Les agents et agentes de libération conditionnelle dans la communauté du SCC ne devraient pas effectuer d’analyses d’urine sur les délinquants dans la communauté.

6 avril 2020

Récemment, le SCC a publié une nouvelle note de service intitulée « PROGRAMME D’ANALYSE D’URINE – COVID-19 – CHANGEMENTS TEMPORAIRES » (daté du 24 mars 2020).

Dans cette note de service, il énumère les directives suivantes pour la Communauté :

Dans la communauté, la fréquence des analyses d’urine doit être respectée, sauf s’il est impossible d’assurer l’éloignement social ou si le collecteur refuse d’accomplir cette tâche. Si la fréquence des analyses d’urine ne peut être respectée, d’autres stratégies de surveillance de la condition particulière doivent être mises en place et doivent être documentées dans un dossier.

Le SESJ maintient depuis longtemps la position selon laquelle les agents et agentes de libération conditionnelle dans la communauté ne devraient pas effectuer d’analyses d’urine sur les délinquants dans la communauté. En 2007, lors de la mise à jour de la description de travail des agents et agentes de libération conditionnelle, cette même discussion a eu lieu avec le SCC et il a été convenu que les agents et agentes de libération conditionnelle ne devraient pas effectuer d’analyses d’urine. C’est la raison pour laquelle nous ne le voyons pas dans la description de travail.
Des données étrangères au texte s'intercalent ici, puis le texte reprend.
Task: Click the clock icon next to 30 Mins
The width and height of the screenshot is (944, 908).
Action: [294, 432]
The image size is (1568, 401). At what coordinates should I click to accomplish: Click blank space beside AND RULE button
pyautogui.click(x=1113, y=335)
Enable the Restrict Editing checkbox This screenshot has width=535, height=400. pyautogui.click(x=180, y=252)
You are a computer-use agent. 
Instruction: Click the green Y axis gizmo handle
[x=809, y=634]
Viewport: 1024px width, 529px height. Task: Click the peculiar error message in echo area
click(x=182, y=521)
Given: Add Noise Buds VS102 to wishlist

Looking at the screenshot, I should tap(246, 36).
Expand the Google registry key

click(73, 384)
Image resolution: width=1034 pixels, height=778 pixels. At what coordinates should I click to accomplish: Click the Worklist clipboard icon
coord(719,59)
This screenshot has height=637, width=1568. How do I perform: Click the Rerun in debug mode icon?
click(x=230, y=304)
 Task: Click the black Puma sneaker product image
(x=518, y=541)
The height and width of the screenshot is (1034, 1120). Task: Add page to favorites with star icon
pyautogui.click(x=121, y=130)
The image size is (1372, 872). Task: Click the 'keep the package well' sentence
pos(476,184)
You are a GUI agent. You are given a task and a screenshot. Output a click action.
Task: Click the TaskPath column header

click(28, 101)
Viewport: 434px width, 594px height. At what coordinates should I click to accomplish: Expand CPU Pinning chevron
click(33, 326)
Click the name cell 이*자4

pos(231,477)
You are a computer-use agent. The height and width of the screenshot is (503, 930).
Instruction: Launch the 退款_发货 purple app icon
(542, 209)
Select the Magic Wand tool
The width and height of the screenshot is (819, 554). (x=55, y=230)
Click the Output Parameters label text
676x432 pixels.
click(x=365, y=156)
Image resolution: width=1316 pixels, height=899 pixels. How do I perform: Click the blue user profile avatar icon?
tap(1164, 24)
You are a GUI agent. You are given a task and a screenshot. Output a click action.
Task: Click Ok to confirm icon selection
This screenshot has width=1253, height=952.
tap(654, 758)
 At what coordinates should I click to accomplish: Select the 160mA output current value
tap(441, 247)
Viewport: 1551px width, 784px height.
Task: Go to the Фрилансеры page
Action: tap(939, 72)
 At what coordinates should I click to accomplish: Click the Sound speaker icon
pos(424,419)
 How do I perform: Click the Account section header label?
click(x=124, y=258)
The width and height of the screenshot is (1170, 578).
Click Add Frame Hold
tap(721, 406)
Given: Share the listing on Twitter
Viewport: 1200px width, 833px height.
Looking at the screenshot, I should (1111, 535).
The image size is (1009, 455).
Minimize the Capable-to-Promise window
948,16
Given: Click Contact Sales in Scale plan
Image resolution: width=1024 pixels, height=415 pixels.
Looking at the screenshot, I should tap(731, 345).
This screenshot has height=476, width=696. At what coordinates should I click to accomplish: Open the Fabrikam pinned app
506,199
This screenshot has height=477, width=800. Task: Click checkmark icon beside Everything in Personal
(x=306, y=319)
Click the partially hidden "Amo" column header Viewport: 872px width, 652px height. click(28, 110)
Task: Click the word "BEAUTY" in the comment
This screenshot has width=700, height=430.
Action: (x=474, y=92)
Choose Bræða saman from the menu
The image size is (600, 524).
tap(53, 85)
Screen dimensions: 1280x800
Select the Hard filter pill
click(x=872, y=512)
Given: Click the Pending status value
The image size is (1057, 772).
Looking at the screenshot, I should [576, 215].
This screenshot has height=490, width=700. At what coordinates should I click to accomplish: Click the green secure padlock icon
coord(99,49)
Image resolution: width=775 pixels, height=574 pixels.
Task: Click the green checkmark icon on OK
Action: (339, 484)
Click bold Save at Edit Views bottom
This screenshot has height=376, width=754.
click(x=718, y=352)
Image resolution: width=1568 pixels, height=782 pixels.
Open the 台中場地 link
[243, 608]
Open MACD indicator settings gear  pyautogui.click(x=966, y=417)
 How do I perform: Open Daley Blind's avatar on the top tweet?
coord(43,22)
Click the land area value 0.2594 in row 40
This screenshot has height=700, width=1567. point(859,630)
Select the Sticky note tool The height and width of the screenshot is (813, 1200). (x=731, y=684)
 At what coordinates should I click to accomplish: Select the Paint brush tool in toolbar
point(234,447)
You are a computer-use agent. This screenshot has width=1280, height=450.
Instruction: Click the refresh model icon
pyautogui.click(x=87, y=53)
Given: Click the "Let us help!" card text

Dans le passé, certains de nos membres se sont sentis obligé-e-s d’effectuer les analyses d’urine proprement dites dans les circonstances suivantes

1) lorsque le SCC ne dispose pas de contrats en bonne et due forme;

2) si le délinquant résidait dans une zone rurale où l’analyse n’était pas disponible;

3) si un délinquant se présente au bureau ou à l’établissement et que l’on craint qu’il ne consomme des substances.

Bien qu’une telle mesure n’ait jamais été appuyée par le SESJ, le SCC a donné une formation aux agents et agentes de libération conditionnelle de première ligne pour qu’ils et elles effectuent des analyses d’urine sur une base volontaire.

Le SESJ entend maintenant les préoccupations des agents et agentes de libération conditionnelle de première ligne concernant la sécurité des analyses d’urine effectuées pendant la crise de la COVID-19.

Le SESJ tient à rappeler qu’aucun agent ou agente de libération conditionnelle ne devrait se faire demander ou être contraint de procéder à une analyse d’urine sur un délinquant dans la Communauté à quelque moment que ce soit. Cette obligation devrait être remplie par un entrepreneur.

Si les membres du SESJ se voient demander de faire ces analyses d’urine ou s’ils sont contraints à le faire, ils ou elles sont prié-e-s de communiquer immédiatement avec le président ou la présidente de leur section locale du SESJ. Le SESJ portera alors cette situation à l’attention de la direction du SCC et exigera qu’on y mette fin.

Prenez soin de vous-mêmes en ces temps difficiles.